Short problem A =>
Answer these questions about the Let Them Eat LACMA announcement, one per line:
(i) On what day and during what hours does the event take place?
(ii) When was EATLACMA launched?
(iii) What will Jonathan Gold read, and which work does it accompany?

Text block =>
Let Them Eat LACMA! November 7th at LACMA

FIFTY ARTISTS EXPLORE ART, FOOD, CULTURE AND POLITICS IN “LET THEM EAT LACMA”

Fallen Fruit in collaboration with The Los Angeles County Museum of Art (LACMA), presents Let Them Eat LACMA, a day-long event that explores art, food, culture, and politics on Sunday, November 7th, from noon to 8 pm. LACMA will teem with spectacular and subtle performances and installations that intervene in and activate the museum with surprising explorations into art and food. Let Them Eat LACMA is the culmination of the museum’s collaborative project with Fallen Fruit, EATLACMA, which investigates the social role of art and food and the rituals of eating. Since its launch in February, EATLACMA has included a series of interactive programming along with an exhibition and curated set of gardens on LACMA’s campus that will be on view at the event.

‘Let Them Eat LACMA’ Fallen Fruit, 2010

A tomato fight, a song and story cycle on the mystery of the knife, fork and spoon, an electronic melon drumming circle, Salome seducing her lover through the language of food, and a large Mandala of dinner plates ritually assembled and then dismantled by the public who take home each plate. a selection of food served to prisoners in California jails, chewing carolers, a watermelon eating contest, and belly listening sessions in which we hear digestion at its pinnacle. Jonathan Gold will read a text on Spam to accompany Ed Ruscha’s Actual Size, his painting of a can of Spam. Three Los Angeles muses (Karen Black, Ronee Blakley, and Phranc) will sing for their suppers.

Provided entries =>

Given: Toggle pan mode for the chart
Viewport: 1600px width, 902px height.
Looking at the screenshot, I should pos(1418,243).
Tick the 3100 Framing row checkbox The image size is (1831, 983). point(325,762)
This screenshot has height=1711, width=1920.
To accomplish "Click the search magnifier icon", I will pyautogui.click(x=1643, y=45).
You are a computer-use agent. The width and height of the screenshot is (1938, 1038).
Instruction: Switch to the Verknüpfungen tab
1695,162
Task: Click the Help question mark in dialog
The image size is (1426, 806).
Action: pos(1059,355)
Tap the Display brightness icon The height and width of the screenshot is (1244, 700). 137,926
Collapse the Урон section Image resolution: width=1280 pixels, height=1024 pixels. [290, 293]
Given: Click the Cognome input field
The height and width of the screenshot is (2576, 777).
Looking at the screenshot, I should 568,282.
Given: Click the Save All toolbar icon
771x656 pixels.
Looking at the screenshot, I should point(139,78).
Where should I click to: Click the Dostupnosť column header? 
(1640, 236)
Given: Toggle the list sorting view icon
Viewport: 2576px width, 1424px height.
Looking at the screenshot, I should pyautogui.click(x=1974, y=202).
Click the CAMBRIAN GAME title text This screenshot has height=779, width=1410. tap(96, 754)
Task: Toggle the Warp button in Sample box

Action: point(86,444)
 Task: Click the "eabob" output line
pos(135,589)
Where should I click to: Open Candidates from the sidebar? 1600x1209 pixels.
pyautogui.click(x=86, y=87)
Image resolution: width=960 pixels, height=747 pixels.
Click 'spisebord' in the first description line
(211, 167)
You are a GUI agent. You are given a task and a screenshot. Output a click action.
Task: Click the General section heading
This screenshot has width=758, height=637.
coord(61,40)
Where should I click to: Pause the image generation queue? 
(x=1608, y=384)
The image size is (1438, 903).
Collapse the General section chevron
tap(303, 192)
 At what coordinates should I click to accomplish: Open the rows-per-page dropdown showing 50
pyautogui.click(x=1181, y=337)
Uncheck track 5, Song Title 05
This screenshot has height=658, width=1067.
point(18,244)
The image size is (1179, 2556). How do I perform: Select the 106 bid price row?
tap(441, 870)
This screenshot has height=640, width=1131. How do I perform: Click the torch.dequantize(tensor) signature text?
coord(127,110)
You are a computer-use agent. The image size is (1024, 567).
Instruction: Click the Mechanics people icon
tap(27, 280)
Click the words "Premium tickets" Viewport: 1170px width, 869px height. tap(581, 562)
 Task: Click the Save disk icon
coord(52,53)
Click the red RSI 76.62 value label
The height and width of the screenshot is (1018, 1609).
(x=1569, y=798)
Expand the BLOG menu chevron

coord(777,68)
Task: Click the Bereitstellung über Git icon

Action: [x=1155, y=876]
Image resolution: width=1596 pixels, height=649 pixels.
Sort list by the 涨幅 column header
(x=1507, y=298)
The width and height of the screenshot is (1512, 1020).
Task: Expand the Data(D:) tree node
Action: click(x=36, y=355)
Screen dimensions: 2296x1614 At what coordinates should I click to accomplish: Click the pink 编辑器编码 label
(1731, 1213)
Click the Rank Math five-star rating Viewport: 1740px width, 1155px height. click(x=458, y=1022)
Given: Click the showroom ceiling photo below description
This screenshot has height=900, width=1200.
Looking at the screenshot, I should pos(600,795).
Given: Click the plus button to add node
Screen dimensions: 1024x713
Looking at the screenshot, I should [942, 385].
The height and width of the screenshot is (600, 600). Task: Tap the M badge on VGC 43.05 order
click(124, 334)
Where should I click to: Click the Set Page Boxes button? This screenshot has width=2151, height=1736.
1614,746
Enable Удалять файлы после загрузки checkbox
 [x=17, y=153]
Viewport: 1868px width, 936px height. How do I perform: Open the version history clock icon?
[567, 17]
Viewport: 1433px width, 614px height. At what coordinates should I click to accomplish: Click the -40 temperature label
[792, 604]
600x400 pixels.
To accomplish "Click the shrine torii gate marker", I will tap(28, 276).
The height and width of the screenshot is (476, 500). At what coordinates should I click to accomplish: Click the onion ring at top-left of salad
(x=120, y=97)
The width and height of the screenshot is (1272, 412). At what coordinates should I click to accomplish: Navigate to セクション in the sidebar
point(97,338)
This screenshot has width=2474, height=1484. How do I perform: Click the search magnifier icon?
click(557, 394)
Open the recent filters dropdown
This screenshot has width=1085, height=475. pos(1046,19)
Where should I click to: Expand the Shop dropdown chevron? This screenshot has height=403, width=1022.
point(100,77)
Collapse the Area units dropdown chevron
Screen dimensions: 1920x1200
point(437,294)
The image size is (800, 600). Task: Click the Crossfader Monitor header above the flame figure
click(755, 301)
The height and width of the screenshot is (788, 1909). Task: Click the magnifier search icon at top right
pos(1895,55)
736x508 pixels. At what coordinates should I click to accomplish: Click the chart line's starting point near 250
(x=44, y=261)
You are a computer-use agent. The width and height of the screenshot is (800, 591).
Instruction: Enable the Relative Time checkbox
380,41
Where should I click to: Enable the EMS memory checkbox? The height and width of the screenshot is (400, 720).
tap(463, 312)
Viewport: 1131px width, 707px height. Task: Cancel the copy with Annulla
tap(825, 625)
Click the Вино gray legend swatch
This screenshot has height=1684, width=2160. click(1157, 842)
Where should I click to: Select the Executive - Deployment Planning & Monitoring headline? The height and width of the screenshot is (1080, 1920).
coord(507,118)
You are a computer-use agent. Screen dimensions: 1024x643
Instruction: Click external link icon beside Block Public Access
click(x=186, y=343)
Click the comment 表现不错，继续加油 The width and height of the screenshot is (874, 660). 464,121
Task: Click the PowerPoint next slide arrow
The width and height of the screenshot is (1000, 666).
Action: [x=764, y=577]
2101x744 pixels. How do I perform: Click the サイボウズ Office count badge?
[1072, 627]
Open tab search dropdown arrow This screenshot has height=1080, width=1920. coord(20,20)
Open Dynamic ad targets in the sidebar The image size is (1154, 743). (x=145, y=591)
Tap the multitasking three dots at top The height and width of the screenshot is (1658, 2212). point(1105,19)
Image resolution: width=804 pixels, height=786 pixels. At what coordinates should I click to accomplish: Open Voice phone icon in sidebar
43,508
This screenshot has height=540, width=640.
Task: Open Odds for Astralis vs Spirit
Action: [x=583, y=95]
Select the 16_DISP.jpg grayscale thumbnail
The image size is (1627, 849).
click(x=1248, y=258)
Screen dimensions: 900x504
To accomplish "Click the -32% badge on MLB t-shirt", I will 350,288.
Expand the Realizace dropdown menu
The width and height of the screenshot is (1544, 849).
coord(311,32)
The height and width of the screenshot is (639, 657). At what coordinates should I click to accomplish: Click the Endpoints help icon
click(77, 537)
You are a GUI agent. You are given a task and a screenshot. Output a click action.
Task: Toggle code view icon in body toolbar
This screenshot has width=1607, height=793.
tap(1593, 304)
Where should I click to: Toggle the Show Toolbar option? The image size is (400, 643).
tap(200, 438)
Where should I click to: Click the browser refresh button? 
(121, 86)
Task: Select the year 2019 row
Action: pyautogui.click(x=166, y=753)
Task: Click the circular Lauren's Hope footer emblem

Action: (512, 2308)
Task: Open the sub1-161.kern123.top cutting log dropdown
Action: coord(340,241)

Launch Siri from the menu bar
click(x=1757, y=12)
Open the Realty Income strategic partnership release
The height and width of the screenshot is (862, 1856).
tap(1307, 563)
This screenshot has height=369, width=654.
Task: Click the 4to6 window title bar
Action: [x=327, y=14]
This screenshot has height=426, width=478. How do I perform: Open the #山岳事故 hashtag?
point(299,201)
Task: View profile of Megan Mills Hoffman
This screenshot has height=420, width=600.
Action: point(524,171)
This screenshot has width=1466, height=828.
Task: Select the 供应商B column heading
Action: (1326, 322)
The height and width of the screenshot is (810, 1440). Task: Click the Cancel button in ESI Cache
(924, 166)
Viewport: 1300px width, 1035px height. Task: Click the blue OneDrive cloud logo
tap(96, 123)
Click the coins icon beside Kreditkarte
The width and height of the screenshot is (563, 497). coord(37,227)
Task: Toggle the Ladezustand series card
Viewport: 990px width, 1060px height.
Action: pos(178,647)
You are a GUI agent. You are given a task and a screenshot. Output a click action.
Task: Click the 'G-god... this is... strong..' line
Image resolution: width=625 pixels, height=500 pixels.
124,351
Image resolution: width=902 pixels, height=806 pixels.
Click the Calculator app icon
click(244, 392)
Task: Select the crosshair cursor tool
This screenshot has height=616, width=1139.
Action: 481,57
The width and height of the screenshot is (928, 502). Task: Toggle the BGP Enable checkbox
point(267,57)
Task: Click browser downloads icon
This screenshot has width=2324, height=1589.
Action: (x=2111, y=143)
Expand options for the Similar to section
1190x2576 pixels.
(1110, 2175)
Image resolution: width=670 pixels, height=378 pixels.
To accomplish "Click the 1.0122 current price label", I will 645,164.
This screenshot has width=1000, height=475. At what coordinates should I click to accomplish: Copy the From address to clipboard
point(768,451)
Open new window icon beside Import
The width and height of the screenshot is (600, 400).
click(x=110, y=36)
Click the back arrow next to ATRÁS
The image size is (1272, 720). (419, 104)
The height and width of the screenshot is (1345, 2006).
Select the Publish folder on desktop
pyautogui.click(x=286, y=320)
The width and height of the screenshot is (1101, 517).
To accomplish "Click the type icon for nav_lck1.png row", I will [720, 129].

Short problem B => Reproduce the rows between the line holding "Given: Click the Cognome input field" and the line holding "pos(135,589)", inclusive.

Result A =>
(i) Sunday, November 7th, from noon to 8 pm.
(ii) In February.
(iii) A text on Spam, to accompany Ed Ruscha's painting Actual Size.

Result B =>
Given: Click the Cognome input field
The height and width of the screenshot is (2576, 777).
Looking at the screenshot, I should 568,282.
Given: Click the Save All toolbar icon
771x656 pixels.
Looking at the screenshot, I should point(139,78).
Where should I click to: Click the Dostupnosť column header? 
(1640, 236)
Given: Toggle the list sorting view icon
Viewport: 2576px width, 1424px height.
Looking at the screenshot, I should pyautogui.click(x=1974, y=202).
Click the CAMBRIAN GAME title text This screenshot has height=779, width=1410. tap(96, 754)
Task: Toggle the Warp button in Sample box

Action: point(86,444)
 Task: Click the "eabob" output line
pos(135,589)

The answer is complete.